The cultist embraces a hard form of the worldly man’s soft materialism while reacting violently against his perceived hedonism. Cultists believe that the optimal means of ordering human life can be deduced with absolute certainty from empirical facts. This unbalanced absolutism leads the cultist to reject virtue and embrace vice. The writings of H.G. Wells and Ayn Rand serve as examples of the cultist stage.

The occultist rejects the cultist’s materialistic dogmatism in favor of epistemic and moral relativism. This denial of objective truth limits the occultist to soft virtues, such as tolerance and kindness, to the exclusion of hard virtues like justice and charity. Ursula K. Le Guin’s works are the most prominent depictions of occultism in SFF.
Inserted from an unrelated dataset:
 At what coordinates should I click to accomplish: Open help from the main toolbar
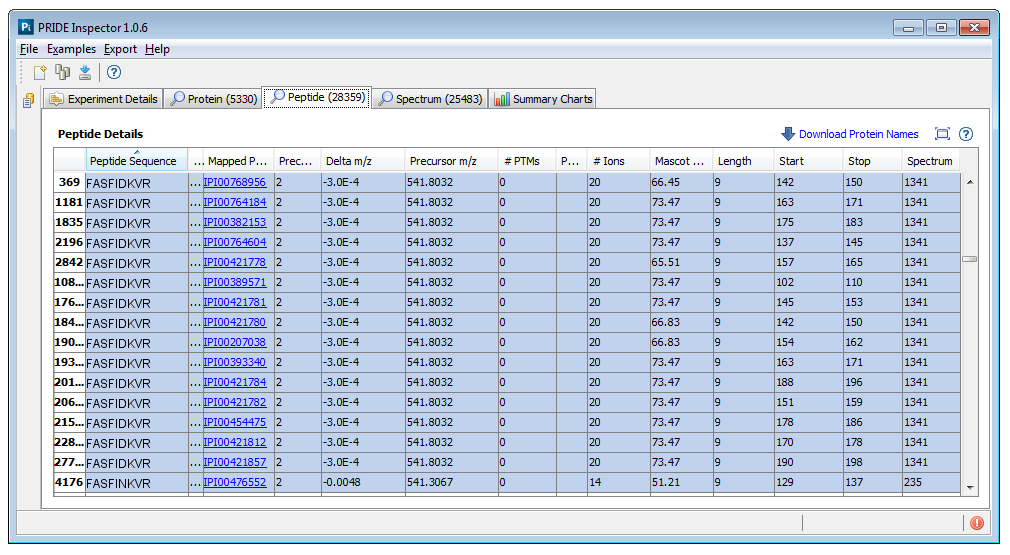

Wright calls the final stage nihilism or anarchy. The nihilist denounces all of the previous stages and believes only one truth: that there is no truth. He despises all virtues and revels in destruction. To him, beauty and ugliness are equally meaningless. Referring to the categories of speculative fiction, nihilism is the antithesis of High Fantasy.


Blindsight by Peter Watts is a stark portrayal of nihilism. Wright argues that this book demonstrates what is lacking in a modern world dominated by nihilist sentiment. Lacking truth, goodness, and beauty, the only logical response to existence is to destroy everything, including oneself.

Wright answers that nihilists’ doubt in revelation is no less dogmatic than Christians’ faith. If they really exist, beauty and truth vindicate divine revelation because they spring from the same source. And as the perfection of revelation, Christ wields sovereign authority.

The errors of worldliness, cultishness, and occultism all stem from nihilism, and Wright points out that transhumanism’s ultimate goal of curing mortality is the logical extreme of worldly thought. The transhumanists’ a priori materialism makes Wright skeptical of their project’s success. If humans have a spiritual dimension, our nature cannot be perfected by purely material means. Any attempt to alter human nature must, by definition, produce something inhuman, and fallen beings given an eternity to perfect their sins would be indistinguishable from devils.

“Transhuman and Subhuman” by John C. Wright clearly presents the author’s skepticism of transhumanist claims through a categorical examination of speculative fiction.